Но не приходится удивляться, что при сложившихся общественных обстоятельствах все снова и снова проявляются инстинкты, коренящиеся в низшей природе. И надо с совершенно ясным сознанием взирать на опасности, которые могут выступить, и думать, как их поставить под контроль. Кто правильным образом относится к этим опасностям, тот тем самым их и контролирует. Тем более что в наше время (это относится, в частности, к хаосу, господствующему вокруг) заблуждения в этой области вещь совсем не редкая. Нынешние трагические события заставляют многих перенапрягать свои силы; и те, кто не привык до начала войны тяжело работать, исходя из общих, а не только персональных интересов, в последние три года в разных странах убедились в этой истине. И многие научились работать, причем научились работать, исходя из общественных интересов.
Тот, кто правомерно относится к нашему движению, уже с самого начала имеет этот общественный интерес.
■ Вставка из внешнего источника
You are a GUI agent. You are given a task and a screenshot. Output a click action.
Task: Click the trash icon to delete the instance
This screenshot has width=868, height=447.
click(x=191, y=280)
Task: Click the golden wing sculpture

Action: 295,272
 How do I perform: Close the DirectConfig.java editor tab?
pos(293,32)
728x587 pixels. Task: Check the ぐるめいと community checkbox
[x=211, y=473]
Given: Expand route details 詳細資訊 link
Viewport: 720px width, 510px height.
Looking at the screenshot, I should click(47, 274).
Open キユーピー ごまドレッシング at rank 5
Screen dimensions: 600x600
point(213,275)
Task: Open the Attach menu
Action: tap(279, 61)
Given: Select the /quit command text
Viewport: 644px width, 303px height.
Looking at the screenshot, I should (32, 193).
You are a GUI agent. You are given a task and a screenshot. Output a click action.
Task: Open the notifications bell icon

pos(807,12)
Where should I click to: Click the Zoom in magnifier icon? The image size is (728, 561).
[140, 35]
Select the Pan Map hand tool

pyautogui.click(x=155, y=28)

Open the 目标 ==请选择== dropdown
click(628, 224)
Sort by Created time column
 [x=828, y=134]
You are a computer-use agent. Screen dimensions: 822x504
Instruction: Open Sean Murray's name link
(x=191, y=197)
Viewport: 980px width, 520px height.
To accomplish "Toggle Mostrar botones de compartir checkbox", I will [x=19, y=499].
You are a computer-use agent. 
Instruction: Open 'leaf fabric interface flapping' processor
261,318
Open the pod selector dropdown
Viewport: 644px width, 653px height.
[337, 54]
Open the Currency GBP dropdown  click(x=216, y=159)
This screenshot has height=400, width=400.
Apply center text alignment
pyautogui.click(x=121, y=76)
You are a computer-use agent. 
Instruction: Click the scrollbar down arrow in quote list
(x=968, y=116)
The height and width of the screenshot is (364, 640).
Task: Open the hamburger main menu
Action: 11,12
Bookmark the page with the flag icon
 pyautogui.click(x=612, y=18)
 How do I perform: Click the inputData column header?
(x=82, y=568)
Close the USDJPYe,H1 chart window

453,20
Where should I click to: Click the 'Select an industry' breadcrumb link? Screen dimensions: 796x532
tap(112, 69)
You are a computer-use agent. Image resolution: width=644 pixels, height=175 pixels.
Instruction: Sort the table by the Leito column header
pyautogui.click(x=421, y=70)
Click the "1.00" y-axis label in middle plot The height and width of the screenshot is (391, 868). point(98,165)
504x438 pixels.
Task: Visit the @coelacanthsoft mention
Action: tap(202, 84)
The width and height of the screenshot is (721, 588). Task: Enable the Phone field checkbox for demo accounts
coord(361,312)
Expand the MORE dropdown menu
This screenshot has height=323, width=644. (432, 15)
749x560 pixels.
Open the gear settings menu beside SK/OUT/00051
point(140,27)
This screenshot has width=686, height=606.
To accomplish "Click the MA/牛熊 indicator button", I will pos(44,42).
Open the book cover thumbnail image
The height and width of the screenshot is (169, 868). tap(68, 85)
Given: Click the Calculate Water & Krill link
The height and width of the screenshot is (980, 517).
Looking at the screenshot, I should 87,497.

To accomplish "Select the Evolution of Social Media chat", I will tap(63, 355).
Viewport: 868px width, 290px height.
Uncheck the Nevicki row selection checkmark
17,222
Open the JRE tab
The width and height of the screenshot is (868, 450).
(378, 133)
Не так заметно, что именно наше время дает огромное число возможностей к некоей лености постороннего, лености незаинтересованного. В наши дни условия войны привели к тому, что существуют люди, которые абсолютно ничем не заняты. Когда такие находятся внутри нашего движения, то это весьма заметно. До начала войны осуществлялось множество лекционных поездок; тогда собирались целые команды людей, которые ездили из города в город слушать мои лекции. И если отсутствовал внешний интерес, то хватало сенсаций, а если последние не приходили извне, то их создавали изнутри сами. А теперь это затруднительно. Теперь это не проходит. А пути к полезной занятости многие не нашли. Так что теперь особенно имеет место тот случай, когда леность посторонних может завестись и внутри нашего круга — леность незаинтересованных, которые проводят время в разного рода склоках. Поскольку более невозможно занять себя сенсациями и, разъезжая из города в город, слушать мои лекции, сочиняют себе иные занятия. Так что это весьма характеризует те интересы, которые заставляли ездить из города в город.